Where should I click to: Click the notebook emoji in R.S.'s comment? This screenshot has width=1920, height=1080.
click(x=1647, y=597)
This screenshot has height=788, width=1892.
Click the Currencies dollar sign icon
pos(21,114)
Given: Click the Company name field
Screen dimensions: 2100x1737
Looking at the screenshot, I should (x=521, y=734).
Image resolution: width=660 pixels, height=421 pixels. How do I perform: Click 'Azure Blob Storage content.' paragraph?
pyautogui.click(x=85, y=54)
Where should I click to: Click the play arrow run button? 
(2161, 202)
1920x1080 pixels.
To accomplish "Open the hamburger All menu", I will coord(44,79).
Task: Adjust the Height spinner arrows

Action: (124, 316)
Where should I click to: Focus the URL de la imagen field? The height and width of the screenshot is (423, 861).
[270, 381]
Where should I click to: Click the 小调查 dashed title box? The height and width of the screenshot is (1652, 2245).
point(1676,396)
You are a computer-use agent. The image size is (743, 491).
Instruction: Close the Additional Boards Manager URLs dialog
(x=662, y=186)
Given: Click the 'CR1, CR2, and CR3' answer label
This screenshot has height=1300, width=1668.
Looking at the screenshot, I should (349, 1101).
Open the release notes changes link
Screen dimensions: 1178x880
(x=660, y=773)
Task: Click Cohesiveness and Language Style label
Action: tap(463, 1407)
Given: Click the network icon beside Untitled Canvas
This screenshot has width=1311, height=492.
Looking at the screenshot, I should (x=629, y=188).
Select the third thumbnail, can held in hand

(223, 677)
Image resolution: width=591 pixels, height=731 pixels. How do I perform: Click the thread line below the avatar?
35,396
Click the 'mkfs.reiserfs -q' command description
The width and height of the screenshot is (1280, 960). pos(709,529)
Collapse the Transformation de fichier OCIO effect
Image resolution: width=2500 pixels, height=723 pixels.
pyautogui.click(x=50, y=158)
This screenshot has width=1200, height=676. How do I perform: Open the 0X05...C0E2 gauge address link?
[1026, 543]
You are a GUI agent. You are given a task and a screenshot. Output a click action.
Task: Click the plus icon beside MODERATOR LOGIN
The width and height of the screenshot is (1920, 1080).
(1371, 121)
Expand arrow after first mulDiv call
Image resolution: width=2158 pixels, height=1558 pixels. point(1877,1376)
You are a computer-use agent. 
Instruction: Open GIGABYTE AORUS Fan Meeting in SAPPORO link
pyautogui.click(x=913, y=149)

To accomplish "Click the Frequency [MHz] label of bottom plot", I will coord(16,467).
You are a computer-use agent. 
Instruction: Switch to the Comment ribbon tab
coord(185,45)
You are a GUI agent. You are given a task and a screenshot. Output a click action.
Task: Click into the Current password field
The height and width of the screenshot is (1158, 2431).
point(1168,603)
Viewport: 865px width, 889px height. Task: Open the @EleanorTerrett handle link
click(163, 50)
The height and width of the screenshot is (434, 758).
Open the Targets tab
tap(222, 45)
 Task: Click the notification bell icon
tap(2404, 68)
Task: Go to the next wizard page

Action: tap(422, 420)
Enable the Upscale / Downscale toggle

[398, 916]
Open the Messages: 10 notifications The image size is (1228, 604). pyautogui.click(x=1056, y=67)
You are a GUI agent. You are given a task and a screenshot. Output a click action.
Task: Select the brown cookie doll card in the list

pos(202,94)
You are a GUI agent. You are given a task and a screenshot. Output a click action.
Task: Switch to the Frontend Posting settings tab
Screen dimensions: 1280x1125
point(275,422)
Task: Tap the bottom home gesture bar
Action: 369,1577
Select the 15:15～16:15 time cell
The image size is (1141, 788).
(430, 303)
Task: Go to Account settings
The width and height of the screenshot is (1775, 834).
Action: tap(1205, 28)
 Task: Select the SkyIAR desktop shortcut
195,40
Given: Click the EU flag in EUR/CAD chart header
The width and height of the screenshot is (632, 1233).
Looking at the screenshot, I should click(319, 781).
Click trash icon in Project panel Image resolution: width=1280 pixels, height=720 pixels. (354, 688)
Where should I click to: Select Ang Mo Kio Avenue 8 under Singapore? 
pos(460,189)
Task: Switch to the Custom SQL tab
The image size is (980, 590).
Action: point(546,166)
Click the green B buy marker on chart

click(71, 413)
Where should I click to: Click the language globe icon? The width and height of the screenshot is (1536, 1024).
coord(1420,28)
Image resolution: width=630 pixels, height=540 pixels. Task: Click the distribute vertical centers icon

* **Requirements**: Rewrite every line of the records above as a numbered list, leaving out the blank lines.

* **Task answer**:
1. Where should I click to: Click the notebook emoji in R.S.'s comment? This screenshot has width=1920, height=1080.
2. click(x=1647, y=597)
3. This screenshot has height=788, width=1892.
4. Click the Currencies dollar sign icon
5. pos(21,114)
6. Given: Click the Company name field
7. Screen dimensions: 2100x1737
8. Looking at the screenshot, I should (x=521, y=734).
9. Image resolution: width=660 pixels, height=421 pixels. How do I perform: Click 'Azure Blob Storage content.' paragraph?
10. pyautogui.click(x=85, y=54)
11. Where should I click to: Click the play arrow run button? 
12. (2161, 202)
13. 1920x1080 pixels.
14. To accomplish "Open the hamburger All menu", I will coord(44,79).
15. Task: Adjust the Height spinner arrows
16. Action: (124, 316)
17. Where should I click to: Focus the URL de la imagen field? The height and width of the screenshot is (423, 861).
18. [270, 381]
19. Where should I click to: Click the 小调查 dashed title box? The height and width of the screenshot is (1652, 2245).
20. point(1676,396)
21. You are a computer-use agent. The image size is (743, 491).
22. Instruction: Close the Additional Boards Manager URLs dialog
23. (x=662, y=186)
24. Given: Click the 'CR1, CR2, and CR3' answer label
25. This screenshot has height=1300, width=1668.
26. Looking at the screenshot, I should (349, 1101).
27. Open the release notes changes link
28. Screen dimensions: 1178x880
29. (x=660, y=773)
30. Task: Click Cohesiveness and Language Style label
31. Action: tap(463, 1407)
32. Given: Click the network icon beside Untitled Canvas
33. This screenshot has width=1311, height=492.
34. Looking at the screenshot, I should (x=629, y=188).
35. Select the third thumbnail, can held in hand
36. (223, 677)
37. Image resolution: width=591 pixels, height=731 pixels. How do I perform: Click the thread line below the avatar?
38. 35,396
39. Click the 'mkfs.reiserfs -q' command description
40. The width and height of the screenshot is (1280, 960). pos(709,529)
41. Collapse the Transformation de fichier OCIO effect
42. Image resolution: width=2500 pixels, height=723 pixels.
43. pyautogui.click(x=50, y=158)
44. This screenshot has width=1200, height=676. How do I perform: Open the 0X05...C0E2 gauge address link?
45. [1026, 543]
46. You are a GUI agent. You are given a task and a screenshot. Output a click action.
47. Task: Click the plus icon beside MODERATOR LOGIN
48. The width and height of the screenshot is (1920, 1080).
49. (1371, 121)
50. Expand arrow after first mulDiv call
51. Image resolution: width=2158 pixels, height=1558 pixels. point(1877,1376)
52. You are a computer-use agent. 
53. Instruction: Open GIGABYTE AORUS Fan Meeting in SAPPORO link
54. pyautogui.click(x=913, y=149)
55. To accomplish "Click the Frequency [MHz] label of bottom plot", I will coord(16,467).
56. You are a computer-use agent. 
57. Instruction: Switch to the Comment ribbon tab
58. coord(185,45)
59. You are a GUI agent. You are given a task and a screenshot. Output a click action.
60. Task: Click into the Current password field
61. The height and width of the screenshot is (1158, 2431).
62. point(1168,603)
63. Viewport: 865px width, 889px height. Task: Open the @EleanorTerrett handle link
64. click(163, 50)
65. The height and width of the screenshot is (434, 758).
66. Open the Targets tab
67. tap(222, 45)
68.  Task: Click the notification bell icon
69. tap(2404, 68)
70. Task: Go to the next wizard page
71. Action: tap(422, 420)
72. Enable the Upscale / Downscale toggle
73. [398, 916]
74. Open the Messages: 10 notifications The image size is (1228, 604). pyautogui.click(x=1056, y=67)
75. You are a GUI agent. You are given a task and a screenshot. Output a click action.
76. Task: Select the brown cookie doll card in the list
77. pos(202,94)
78. You are a GUI agent. You are given a task and a screenshot. Output a click action.
79. Task: Switch to the Frontend Posting settings tab
80. Screen dimensions: 1280x1125
81. point(275,422)
82. Task: Tap the bottom home gesture bar
83. Action: 369,1577
84. Select the 15:15～16:15 time cell
85. The image size is (1141, 788).
86. (430, 303)
87. Task: Go to Account settings
88. The width and height of the screenshot is (1775, 834).
89. Action: tap(1205, 28)
90.  Task: Select the SkyIAR desktop shortcut
91. 195,40
92. Given: Click the EU flag in EUR/CAD chart header
93. The width and height of the screenshot is (632, 1233).
94. Looking at the screenshot, I should click(319, 781).
95. Click trash icon in Project panel Image resolution: width=1280 pixels, height=720 pixels. (354, 688)
96. Where should I click to: Select Ang Mo Kio Avenue 8 under Singapore? 
97. pos(460,189)
98. Task: Switch to the Custom SQL tab
99. The image size is (980, 590).
100. Action: point(546,166)
101. Click the green B buy marker on chart
102. click(71, 413)
103. Where should I click to: Click the language globe icon? The width and height of the screenshot is (1536, 1024).
104. coord(1420,28)
105. Image resolution: width=630 pixels, height=540 pixels. Task: Click the distribute vertical centers icon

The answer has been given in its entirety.